**Parts of the exercise**
1. From the hashCode thread, reproduce the passage starting with "On Mon, Jul 14, 2008 at 10:38" and going on through "hashCode each time.".
2. Answer these questions from the hashCode thread:
(a) According to Aleksey, what does using Object.hashCode() lead to?
(b) In Andrew's proposed change to ByteCode, what does generateHashCode return?
(c) On Andrew's VM, what does a new empty array's hashCode() depend on?
3. Extend the hashCode thread, picking up right after its final sentence.

>> BEGIN Page excerpt

Nevertheless, Object.hashCode() performance is unclear and as such it
should be specifically avoided if not required explicitly. Will static
increment suit better?

Thanks,
Aleksey.

On Mon, Jul 14, 2008 at 10:38 PM, Andrew Cornwall
<[EMAIL PROTECTED]> wrote:
> Sorry - I didn't explain fully. I intended that my code would cache the
> Object.hashCode() rather than recomputing the hashCode each time.
>
> On Mon, Jul 14, 2008 at 11:25 AM, Aleksey Shipilev <
> [EMAIL PROTECTED]> wrote:
>
>> I think that's bad for performance. Using Object.hashCode() leads to
>> System.identityHashCode(), which is handled by VM. The exact mechanism
>> is VM-dependent, but at least on Harmony it's pretty slow. If you want
>> to mark each instance as not-identical to another (warning here, you
>> may break something), then I suggest to use static increment, e.g.:
>>
>> private static int hashcodeBase = 1;
>> private int cachedHashCode = hashcodeBase++;
>>
>> This may end up with cache collisions if objects are created from
>> different threads, but that's not the case for now.
>>
>> Anyway, Andrew, your code lacks caching again ;)
>>
>> Thanks,
>> Aleksey.
>>
>> On Mon, Jul 14, 2008 at 9:51 PM, Andrew Cornwall
>> <[EMAIL PROTECTED]> wrote:
>> > And in fact, I just tried the following (which makes even more sense):
>> >
>> >  - add objectHashCode() to ClassFileEntry:
>> >    protected int objectHashCode() {
>> >        return super.hashCode();
>> >    }
>> >
>> > - change generateHashCode in ByteCode to return objectHashCode()
>> >   private int generateHashCode() {
>> >        hashcodeComputed = true;
>> >        return objectHashCode();
>> >   }
>> >
>> > Since ByteCodes are equal if and only if they are identical, this seems
>> to
>> > be the right thing to do. What do you think?
>> >
>> >
>> > On Mon, Jul 14, 2008 at 10:44 AM, Andrew Cornwall <
>> [EMAIL PROTECTED]>
>> > wrote:
>> >
>> >> I applied Aleksey's changes, and they look pretty good. I disagree with
>> >> Sian to some degree about ByteCode. On my VM (which isn't Harmony), a
>> new
>> >> empty array's hashCode() is dependent on the array's location in memory,
>> and
>> >> not the array's contents. In other words:
>> >>
>> >>         int[] x = new int[3];
>> >>         System.out.println(x.hashCode());
>> >>         x[1] = 5;
>> >>         System.out.println(x.hashCode());
>> >>
>> >> prints the same value for in both cases. rewrite.hashCode() is a handy
>> (if
>> >> lazy) way to distinguish among different instances.

>> END Page excerpt
>> BEGIN Provided data

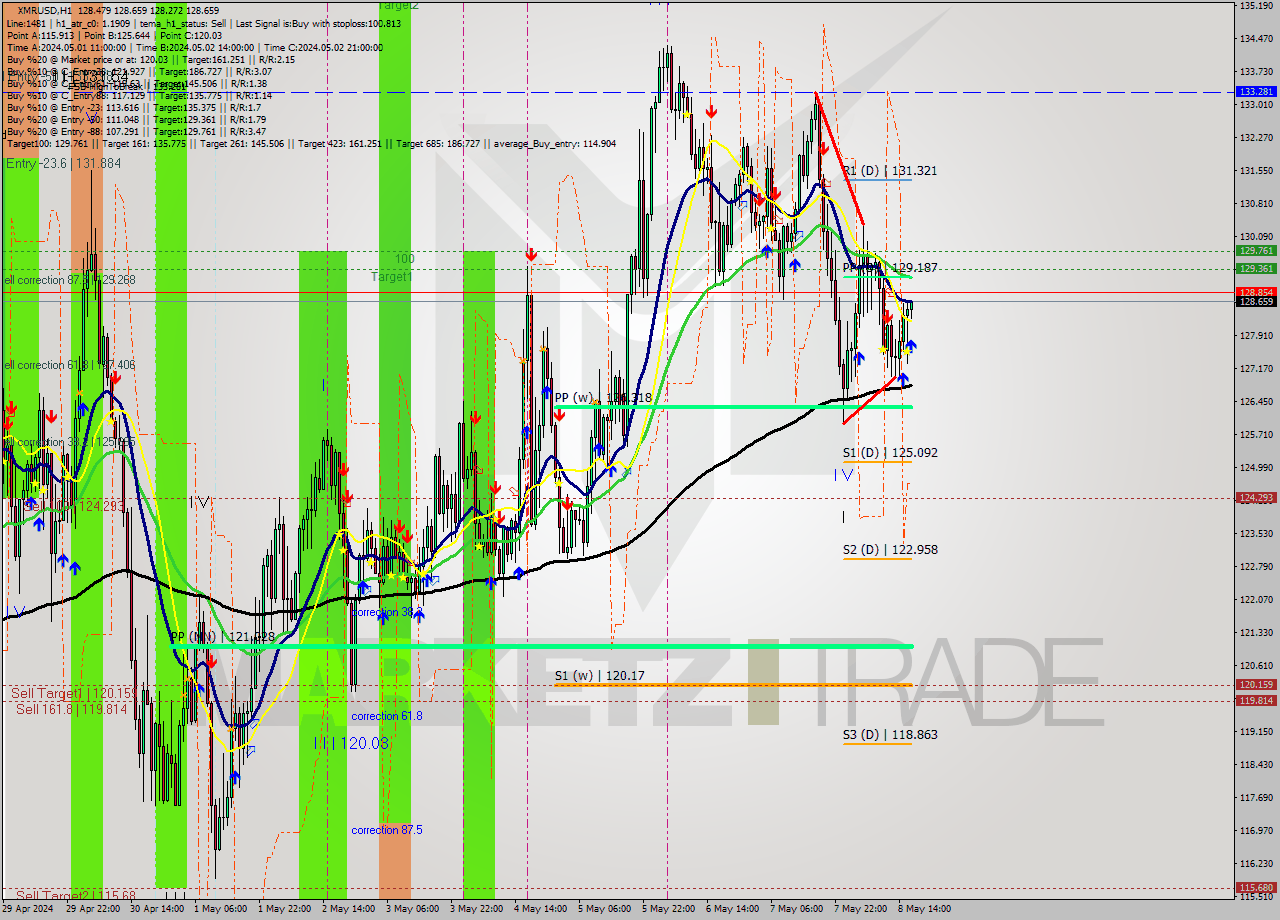The image size is (1280, 920).
Task: Click the correction 87.5 label
Action: 386,830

>> END Provided data

**Answers provided**
1.
On Mon, Jul 14, 2008 at 10:38 PM, Andrew Cornwall
<[EMAIL PROTECTED]> wrote:
> Sorry - I didn't explain fully. I intended that my code would cache the
> Object.hashCode() rather than recomputing the hashCode each time.

2.
(a) System.identityHashCode(), which is handled by the VM.
(b) objectHashCode().
(c) The array's location in memory, not its contents.

3.
>> >>
>> >> If we take rewrite out of hashCode(), HashMap and HashSet get really
>> slow -
>> >> essentially a linear search among all the ByteCodes of the same form.
>> This
>> >> brings my test case from 39 seconds up to 1:02.
>> >>
>> >> Perhaps the right thing to do is to give each unique instance of
>> ByteCode
>> >> an integer ID which is used in creating the hashCode rather than relying
>> on
>> >> rewrite to give us uniqueness?
>> >>
>> >>
>> >> On Mon, Jul 14, 2008 at 7:19 AM, Sian January <
>> [EMAIL PROTECTED]>
>> >> wrote:
>> >>
>> >>> Ok - we'll wait and see what Andrew says.  The only one that I'm not
>> happy
>> >>> with is Bytecode.hashCode, because rewrite always seems to be an empty
>> >>> array
>> >>> at the point when generateHashCode is called so it's a bit misleading
>> >>> using
>> >>> it.  I think it should be ok to just remove that line, and still cache
>> the
>> >>> hashCode.
>> >>>
>> >>>
>> >>> On 14/07/2008, Aleksey Shipilev <[EMAIL PROTECTED]> wrote:
>> >>> >
>> >>> > Sian,
>> >>> >
>> >>> > Actually I had tried to extend Andrew's approach to these classes
>> >>> > first, but somehow I caught the degradation, that leaved me no choice
>> >>> > except the lazy initialization. My concern is, the
>> >>> > constructor-initialized hashcode is really depend on usage pattern
>> for
>> >>> > each specific class, while lazy initialization has more guarantees to
>> >>> > be performance-stable. Moreover, I suspect the lazy initialization
>> can
>> >>> > degrade performance much less because the only overhead it causes is
>> >>> > checking the value of boolean field. On the other hand, the
>> >>> > constructor initialization may degrade performance a lot since the
>> >>> > generation of hashCode is expensive.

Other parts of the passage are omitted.